这些损失函数从simDR源码得来。然后同样别忘了在mmpose\models\losses\__init__.py中做修改:

from .classfication_loss import BCELoss
from .heatmap_loss import AdaptiveWingLoss, FocalHeatmapLoss
from .mesh_loss import GANLoss, MeshLoss
from .mse_loss import JointsMSELoss, JointsOHKMMSELoss
from .multi_loss_factory import AELoss, HeatmapLoss, MultiLossFactory
from .regression_loss import (BoneLoss, L1Loss, MPJPELoss, MSELoss, RLELoss,
                              SemiSupervisionLoss, SmoothL1Loss,
                              SoftWeightSmoothL1Loss, SoftWingLoss, WingLoss)
from .simDR_loss import NMTCritierion,NMTNORMCritierion,KLDiscretLoss
__all__ = [
    'JointsMSELoss', 'JointsOHKMMSELoss', 'HeatmapLoss', 'AELoss',
    'MultiLossFactory', 'MeshLoss', 'GANLoss', 'SmoothL1Loss', 'WingLoss',
    'MPJPELoss', 'MSELoss', 'L1Loss', 'BCELoss', 'BoneLoss',
    'SemiSupervisionLoss', 'SoftWingLoss', 'AdaptiveWingLoss', 'RLELoss',
    'SoftWeightSmoothL1Loss', 'FocalHeatmapLoss','NMTCritierion',
    'NMTNORMCritierion','KLDiscretLoss'
]

5.SimDR检测头的get_accuracy函数

主要会用到前面定义的验证函数:

def get_accuracy(self, output, target, target_weight):
        """Calculate accuracy for top-down keypoint loss.

====================

操作要求.
逐字摘录上方所给文段的全部文字，不得增删或改动任何字符。

提取信息.
====================

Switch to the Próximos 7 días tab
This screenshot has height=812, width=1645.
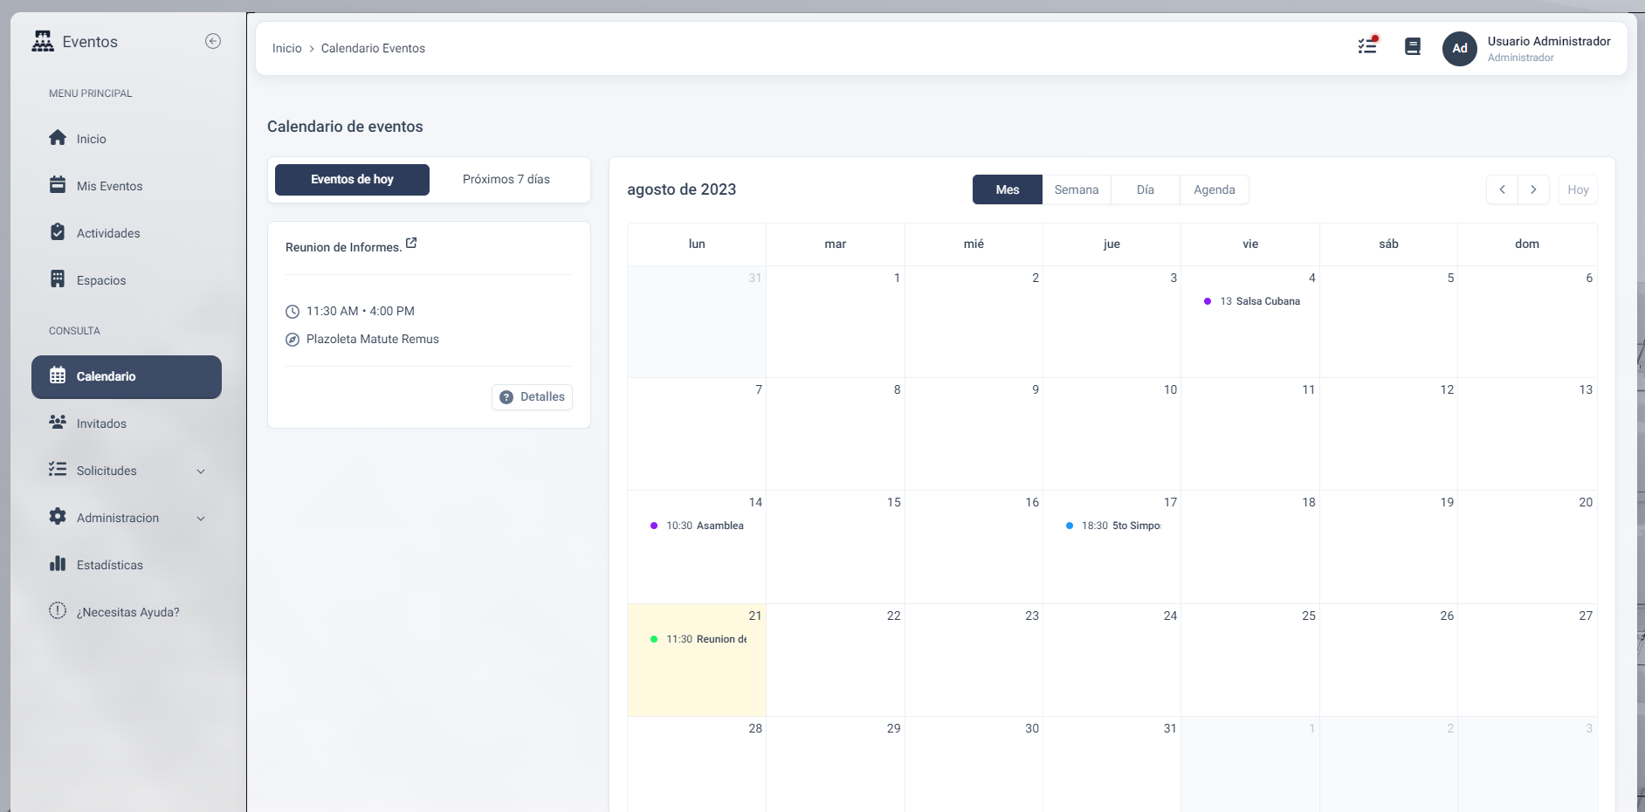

====================

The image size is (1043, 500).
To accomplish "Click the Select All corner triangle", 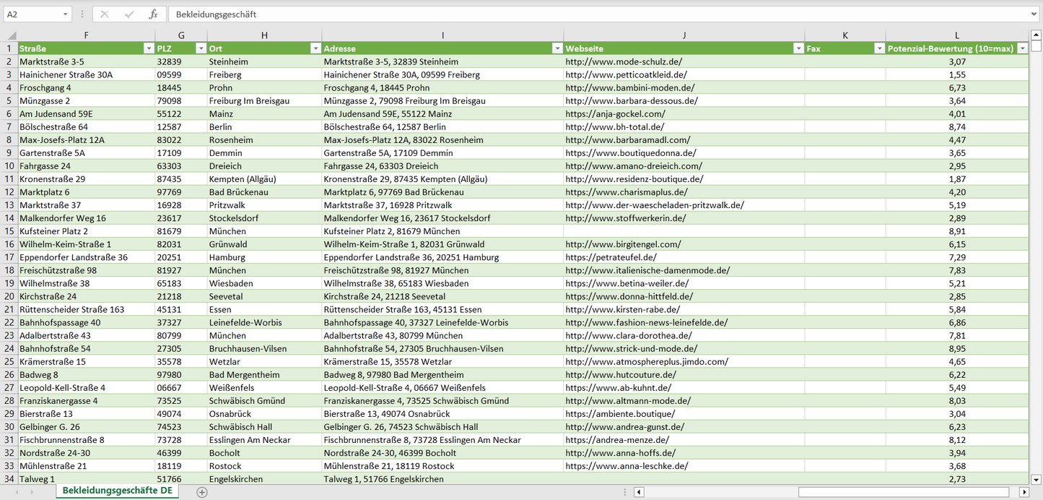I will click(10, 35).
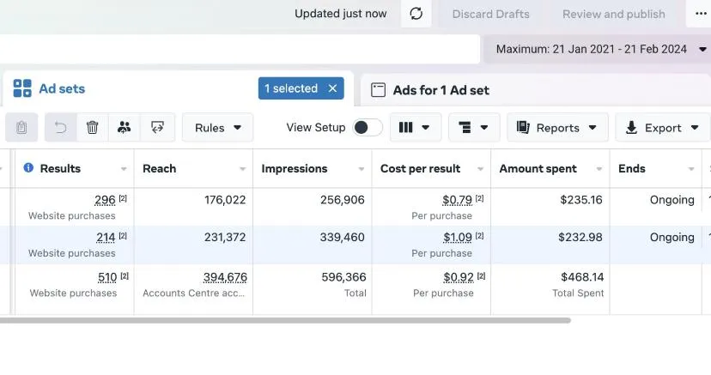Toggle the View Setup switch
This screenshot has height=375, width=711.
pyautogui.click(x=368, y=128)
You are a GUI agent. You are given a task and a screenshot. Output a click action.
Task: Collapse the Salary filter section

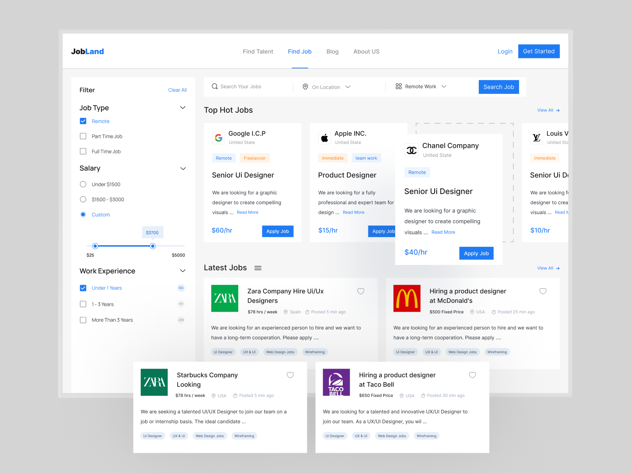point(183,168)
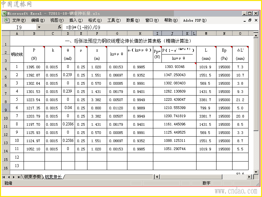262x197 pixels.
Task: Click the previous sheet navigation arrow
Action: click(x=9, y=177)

====================

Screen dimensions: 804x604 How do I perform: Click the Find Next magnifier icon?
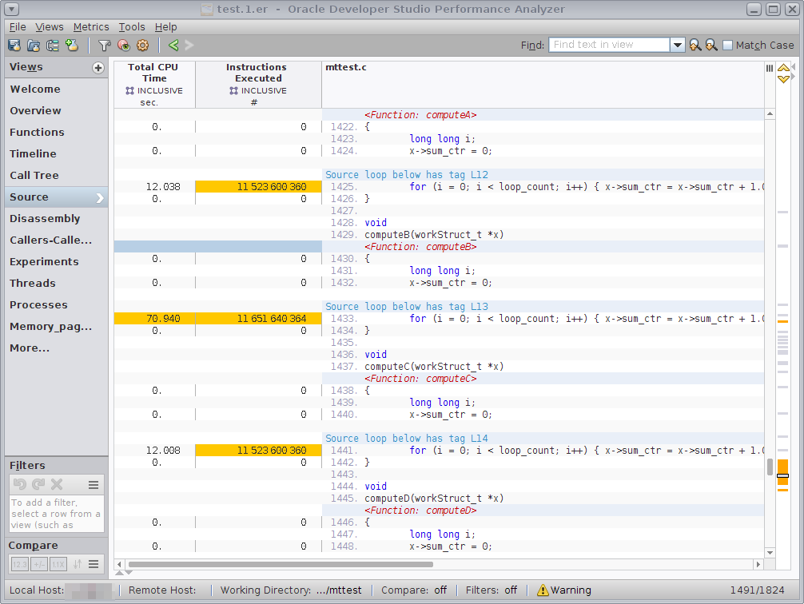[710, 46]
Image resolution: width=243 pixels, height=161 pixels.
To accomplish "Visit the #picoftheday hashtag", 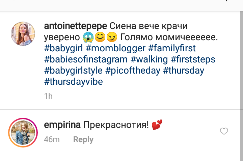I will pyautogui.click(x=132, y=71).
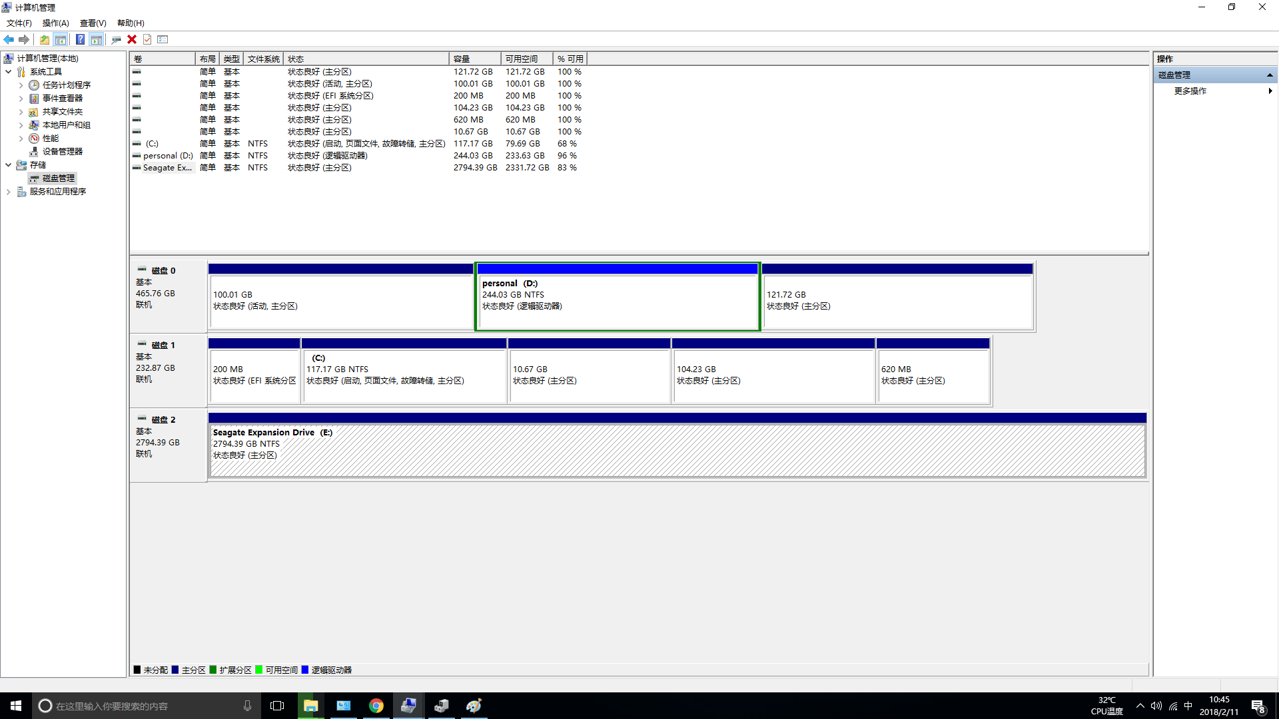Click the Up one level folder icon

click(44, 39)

====================

正确答案.
这些损失函数从simDR源码得来。然后同样别忘了在mmpose\models\losses\__init__.py中做修改:

from .classfication_loss import BCELoss
from .heatmap_loss import AdaptiveWingLoss, FocalHeatmapLoss
from .mesh_loss import GANLoss, MeshLoss
from .mse_loss import JointsMSELoss, JointsOHKMMSELoss
from .multi_loss_factory import AELoss, HeatmapLoss, MultiLossFactory
from .regression_loss import (BoneLoss, L1Loss, MPJPELoss, MSELoss, RLELoss,
                              SemiSupervisionLoss, SmoothL1Loss,
                              SoftWeightSmoothL1Loss, SoftWingLoss, WingLoss)
from .simDR_loss import NMTCritierion,NMTNORMCritierion,KLDiscretLoss
__all__ = [
    'JointsMSELoss', 'JointsOHKMMSELoss', 'HeatmapLoss', 'AELoss',
    'MultiLossFactory', 'MeshLoss', 'GANLoss', 'SmoothL1Loss', 'WingLoss',
    'MPJPELoss', 'MSELoss', 'L1Loss', 'BCELoss', 'BoneLoss',
    'SemiSupervisionLoss', 'SoftWingLoss', 'AdaptiveWingLoss', 'RLELoss',
    'SoftWeightSmoothL1Loss', 'FocalHeatmapLoss','NMTCritierion',
    'NMTNORMCritierion','KLDiscretLoss'
]

5.SimDR检测头的get_accuracy函数

主要会用到前面定义的验证函数:

def get_accuracy(self, output, target, target_weight):
        """Calculate accuracy for top-down keypoint loss.